# Procrastination...



## Kwomais (Dec 31, 2012)

...Is a wonderful thing! Popped onto this thread and did something I haven't done in about 5 years, lol! Picked up a pencil! You guys all got me inspired with your lovely art! So, without further adieu, here's my quick little sketch of my boy Alpha!










Based on this photo:


----------



## Skyewillow (Dec 28, 2012)

looks awesome!! ^_^


----------



## Kwomais (Dec 31, 2012)

Thankee, thankee. I got a bit impatient when I added colour but I really didn't feel like shading, haha, so I chose colour instead.


----------



## Indigo Betta (Sep 27, 2012)

very well colored i love it:-D


----------



## madmonahan (Aug 26, 2012)

That is just a quick sketch? It looks amazing!!! I can't even make something close to that good in 20 minutes!!


----------



## blu the betta (Dec 31, 2012)

its gorgeous.


----------



## Kwomais (Dec 31, 2012)

Aw, thanks guys!
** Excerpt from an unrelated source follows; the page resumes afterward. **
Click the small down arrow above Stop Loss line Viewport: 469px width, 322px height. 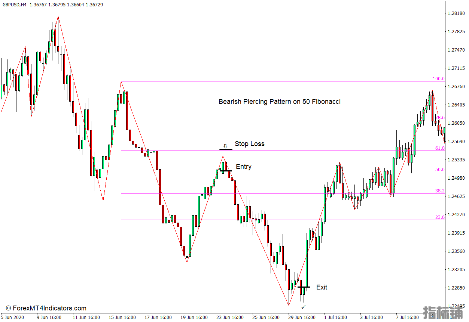225,146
I'm way out of practice, but live subjects/realism was never really my thing. You guys are boosting my ego lmao


----------



## madmonahan (Aug 26, 2012)

If you need any practice, you can use my fish. ;-)


----------



## Skyewillow (Dec 28, 2012)

Kwomais said:


> Aw, thanks guys! I'm way out of practice, but live subjects/realism was never really my thing. You guys are boosting my ego lmao


For someone who's "thing" isn't realism, he looks realistic to me! LOL


----------



## Kwomais (Dec 31, 2012)

Hint taken, Madmonahan, lol! I'll see what I can whip up for ya


----------



## madmonahan (Aug 26, 2012)

Haha!! Okay. ;-)


----------



## Kwomais (Dec 31, 2012)

Here ya go 

Sorry it's HUGE, but every time I tried to reduce it, photobucket warped the colours on me


----------



## madmonahan (Aug 26, 2012)

It is adorible!!!!! I love it!


----------



## Kwomais (Dec 31, 2012)

Glad you like it


----------